Do you actually need almost 10k for an emergency fund?
I'm not really sure.
I'm going off the whole "3-6 months' living expenses" recommendation from a recent preparing for your retirement course I went to last week. Personally, I've always liked having 3+ months of living stashed away because that's a month longer than my job search lasts when I transition between jobs. I also want a bit larger of a buffer right now because Mr. Mouse's work is laying off people and my job is also in jeopardy of not getting renewed - having a larger account would help make sure we can both take our time to find a job that won't rob us of our sanity.
But that being said, I'm not sure if it's really necessary. Is there something else you'd recommend?
3-6 months living expenses is a decent place to start.
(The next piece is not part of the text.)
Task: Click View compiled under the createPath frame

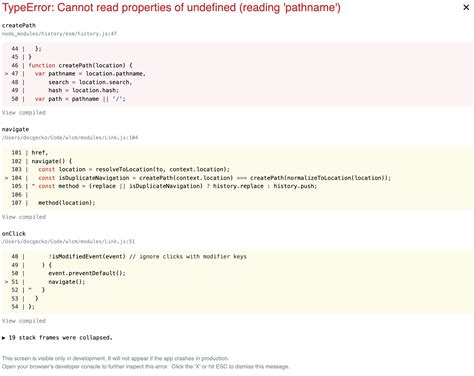Action: pyautogui.click(x=24, y=113)

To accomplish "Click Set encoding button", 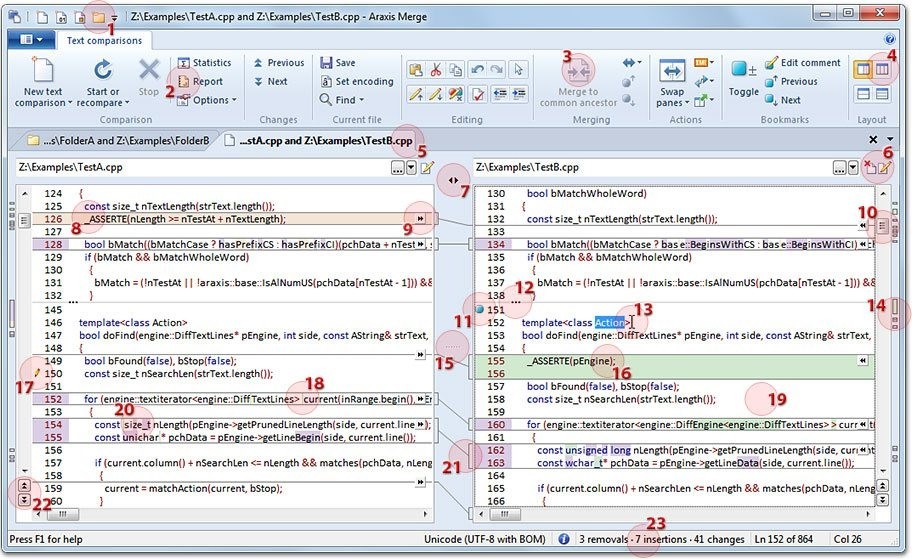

So is what helps you sleep at night.
Walk yourself through each of your scenarios and see what they would actually result in. Also figure out how likely they are based on your own situation. Decide what you would do in even a very unlikely "lightning strike during a tornado" type situation (multiple $$$ emergencies at once).
For me, I have high job security and my girlfriend is self-employed. Her business is a bit seasonal, and sometimes she'll have big clients that are a bit slow about paying. Also, she often needs to be able to drop funds on work-related travel ahead of getting paid for the work. We have one car, no kids, multiple dogs, and own a house with a mortgage. Our list of potential "emergencies" (loosely defined, I suppose, as unexpected thing that costs over a grand) and rough max associated costs looks something like this:
-I lose my job (unlikely, 5k cost)
-Slow month for GF's business (very likely and fairly predictable, $2k cost)
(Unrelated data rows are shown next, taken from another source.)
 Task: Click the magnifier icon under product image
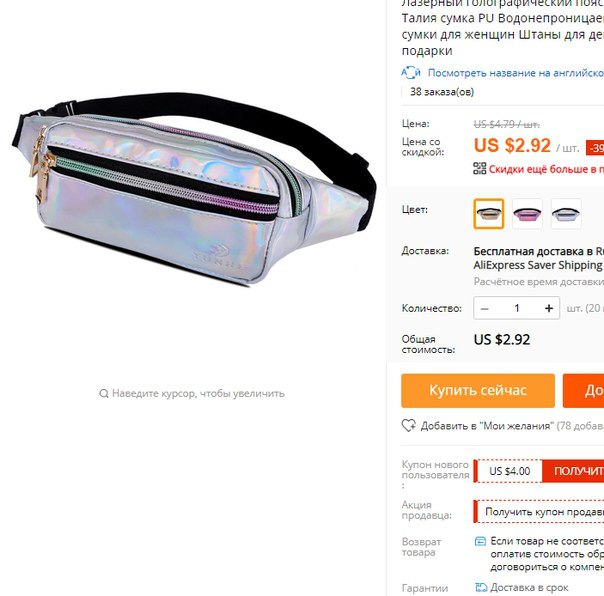pyautogui.click(x=104, y=393)

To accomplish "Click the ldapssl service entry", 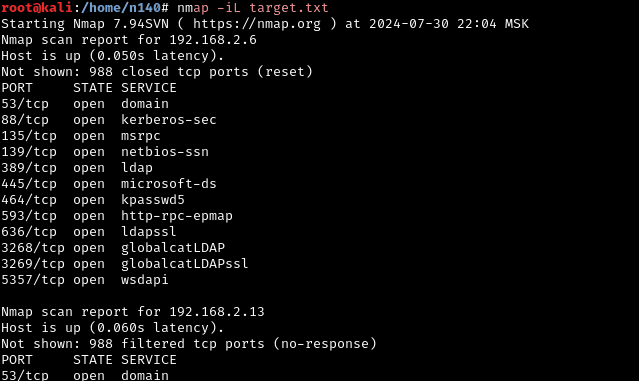I will [x=149, y=232].
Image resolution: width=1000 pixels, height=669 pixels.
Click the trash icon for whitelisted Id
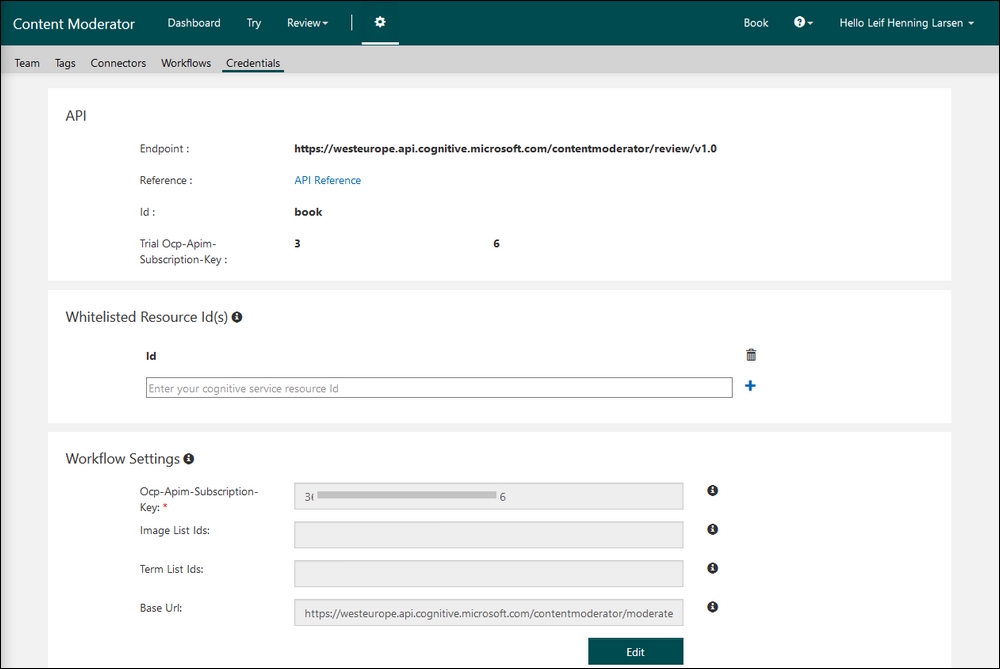[751, 355]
-Client bad about paying (medium likeliness, $2k cost)
-Need to spend on unplanned business travel (very likely, max $5k cost)
-major car problem (unlikely, $1k)
-car dead, need new car (unlikely, $3k)
-major dog emergency (unlikely, $1k)
-house burns down (very unlikely, $10k deductible)
-acute unexpected health problem (unlikely, $5k deductible)
Last year we had a bit of a liquidity crunch when a bunch of things happened at once. GF had a slow month, AND a client that was bad about paying, AND had to drop 4k on upcoming work travel, AND our old car's engine gave out, all pretty much at once. Our "emergency fund" at the time was not sufficient, so that happening has resulted in me taking this thought process more specifically and less abstractly. Now we hold onto enough to weather any reasonably possible storm, and amusingly high credit limit credit cards to supplement in case we crash our car while driving home from the vet to see our house burning down while GF is on the phone with a client that wants her to fly across the planet, and the next day I break my leg and get fired from my job. And that helps me sleep at night.
But you rent, don't use your car frequently, don't have dogs or kids, and have Canadian healthcare. So your situation almost certainly has less of a need for a big emergency fund than I do. It sounds like job loss is the main thing you need to insure against. Walk through that happening and see where it takes you.